Problems with Danfo.js
It claims to be Pandas’ equivalent in Javascript but in reality it provides fraction of the tools when compared with Pandas. It does not even provide a ‘not’ or ‘invert’ operator when querying data.
As of now I have filed three defects which are not even assigned to anyone or has any activity yet. The first of which was filed 20 days back. So it looks like after April 2022 the activity on this codebase has suddenly died out.
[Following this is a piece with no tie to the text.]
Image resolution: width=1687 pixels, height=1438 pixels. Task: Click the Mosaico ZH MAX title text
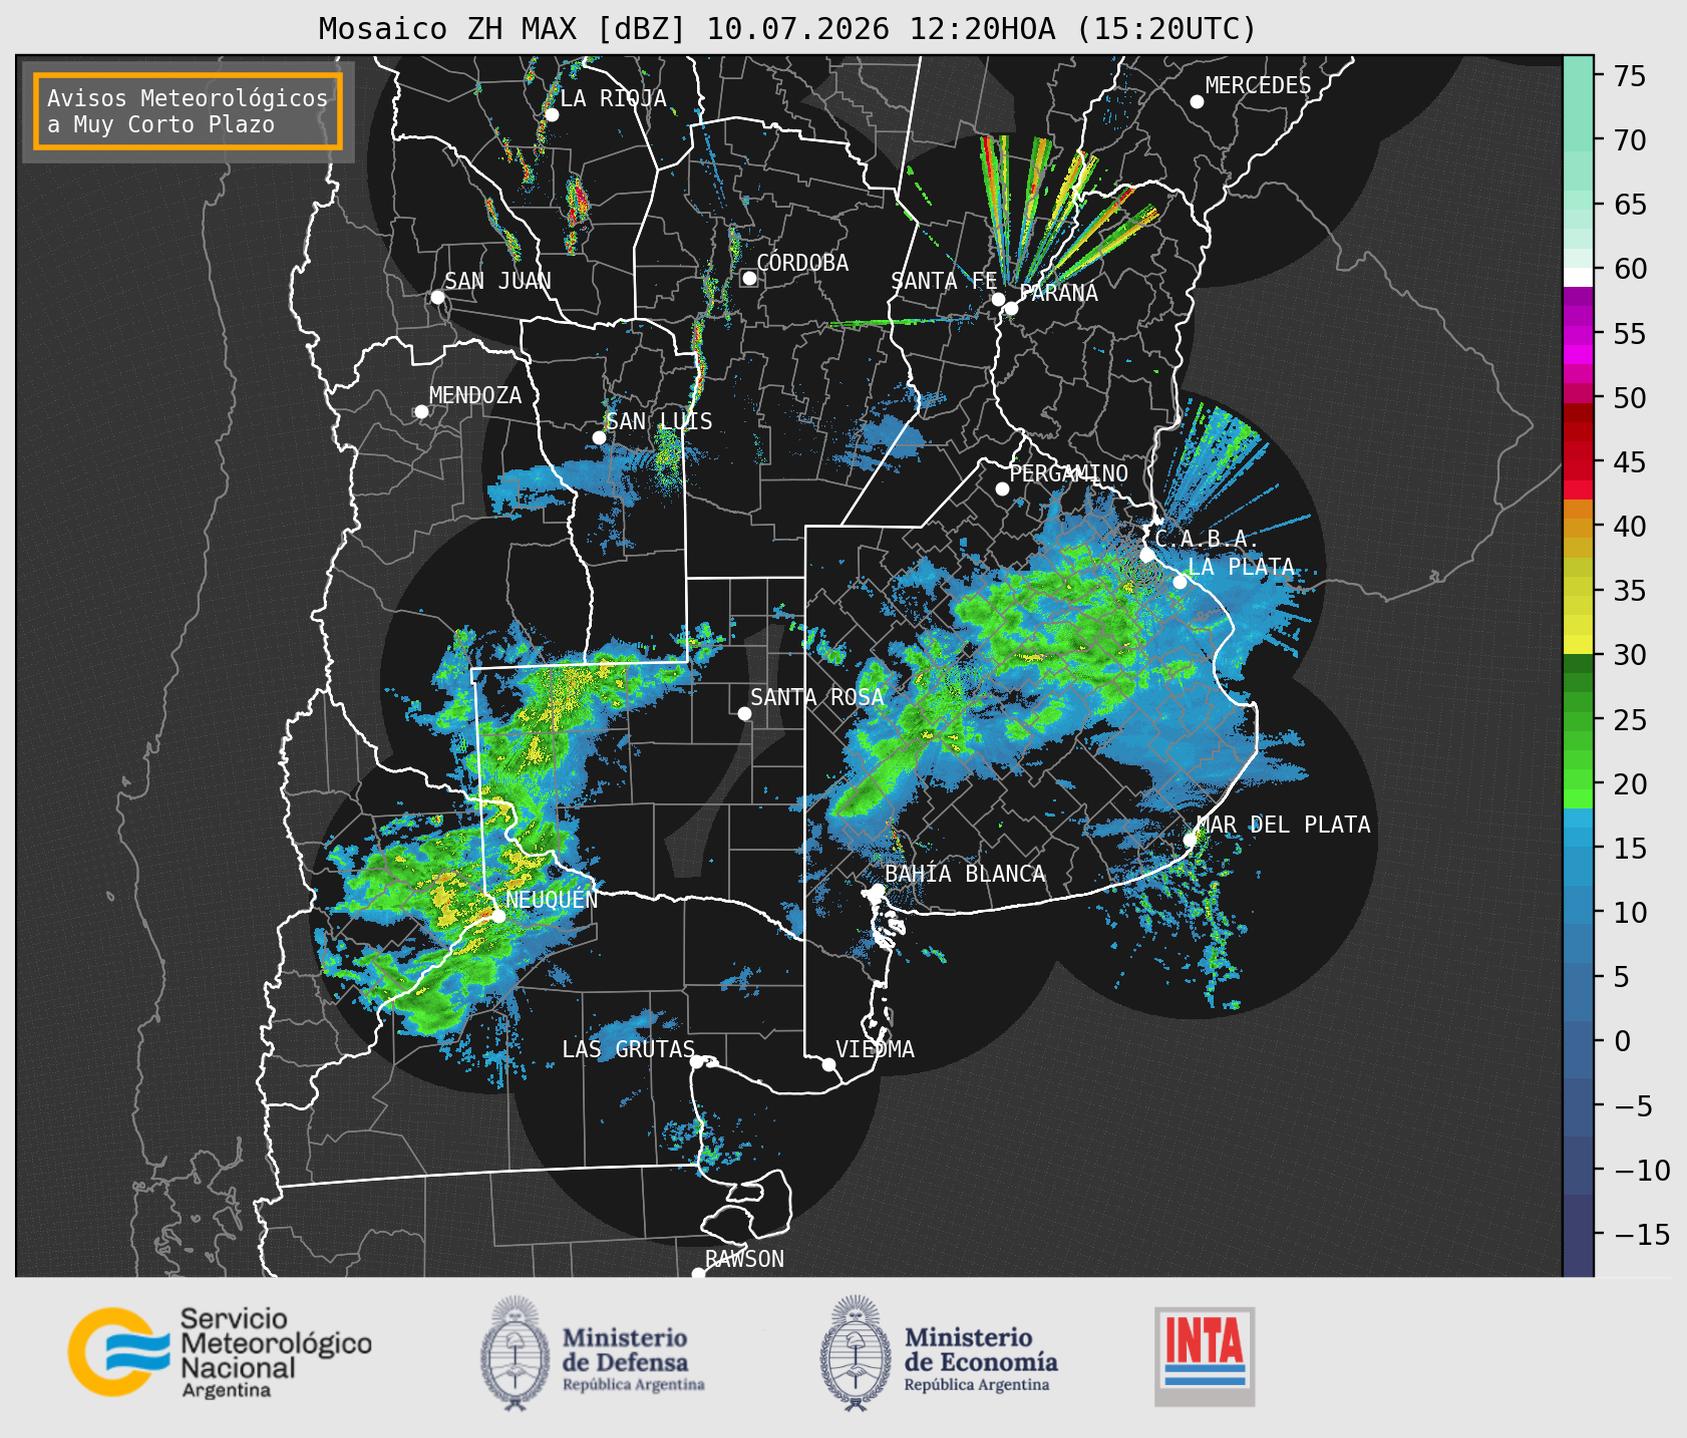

Looking at the kind of issues I have found the quality of this library is very poor. For example, it seems it is meant to process only numbers, strings and boolean data. If you store other JSON objects in DataFrame
then it won’t complain but silently give you wrong and unexpected results. (ref) There lot more fundamental issues which makes it unreliable. In data processing the one thing which cannot be compromised on is reliability else what is the point of processing data if you cannot be sure if you can rely on its output or not! It even has a defect filed which claims that the current latest version 1.1.1’s package on NPM contains old code – https://github.com/javascriptdata/danfojs/issues/462; and this defect is more than month old and still zero activity on it.
So many issues and on top of that it has dependency on @tensorflow/tfjs
which I do not need at all.
Given all these factors I am considering ripping out Danfo.js out of RunPage and replacing it with Data-Forge. However, I will first evaluate that extensibly so as not to commit the same mistake I did by integrating with Danfo.js.